I'm on the road to recovery from the bladder infection! Dr. Strei gave me a real strong antibiotic so it is knocking it out quickly. The pain is gone and I have been able to function again today. I've had to stay out of the sun as the medication can make me burn easily but I only have two or three pills left and then I'll be done with it. It has been raining off and on today so it has been a good day to be inside.
Brian helped me get the Asparagus plants planted in the garden early this morning before the rain started in so they are in the ground. Digging in the dirt really wears me out so his help was much appreciated. He also helped me with the chores this morning and for that I am grateful as well. Now it is my turn to get in and get some things done in this house so that it is in order for Sunday!

Friday, June 4, 2010

Low Counts = Infection

Late yesterday afternoon, I started to have an abnormal pain in the lower abdomen. I went in to see the doctor and they ran some tests to find out what was going on. Come to find out, I have developed a bladder infection. I have never had one before so but now I know what they are so if I ever get another one I'll spot it right off. The good news is that I caught it early. The bad news is that the medication they have given me fights with the chemo drugs. I spoke with the Oncology nurse and she told me that I still have to take the chemo drugs and will have to make adjustments as needed. I'm stressed out,
I hate having to be on all these drugs. I don't know which ones fight with which any more and i am starting to see some real problems.
I want to quit all of these drugs but I know I can't not quite yet, It is like being a month away from graduation and then dropping out of school.
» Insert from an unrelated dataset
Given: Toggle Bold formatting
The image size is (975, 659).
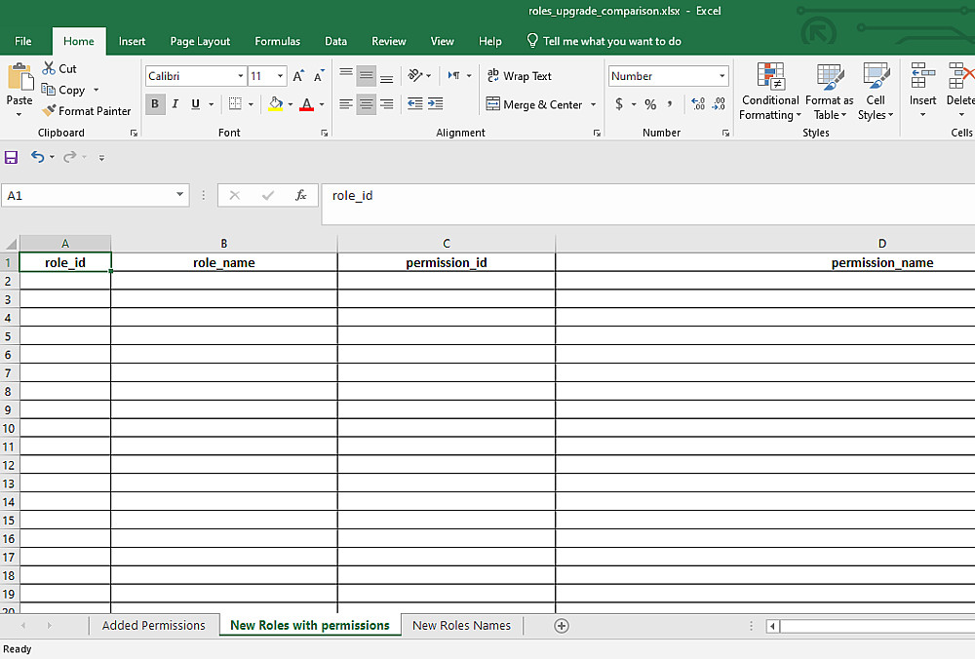Looking at the screenshot, I should point(155,104).
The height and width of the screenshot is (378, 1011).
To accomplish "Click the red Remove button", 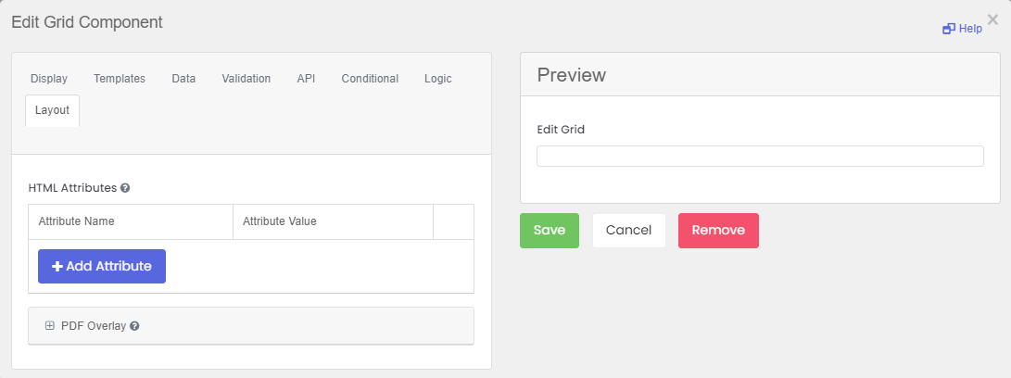I will point(718,231).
I just need to keep going and trust in the Lord to watch over and protect me.

Thursday, June 3, 2010

Feeling Better

I"m feeling better today. This last round of Rituxin and Chemotherapy
made me ache and feel very tired. I got a good nights sleep last night and so that has really given me a boost today. I still managed to get quite a bit accomplished yesterday despite how tired I was. I worked in the morning and rested in the afternoon.

Tuesday, June 1, 2010

Round 6 Chemotherapy

I slept most of the day yesterday and although I was very tired last night I did not sleep well. The Rituxan made me very hot and sweaty and my legs ached. I woke up several times because of nightmares.
Needless to say, I was very tired today but i went in for the chemotherapy anyway. I have taken it easy today as I have had the normal headache. Extra strength Tylenol doesn't seem to faze it. I took a walk in the cool night air tonight with Brian in hopes that that might help but it didn't work either. I ate supper earlier and that didn't help either so I'm hoping that a good night sleep might be the answer. I sure hope it is.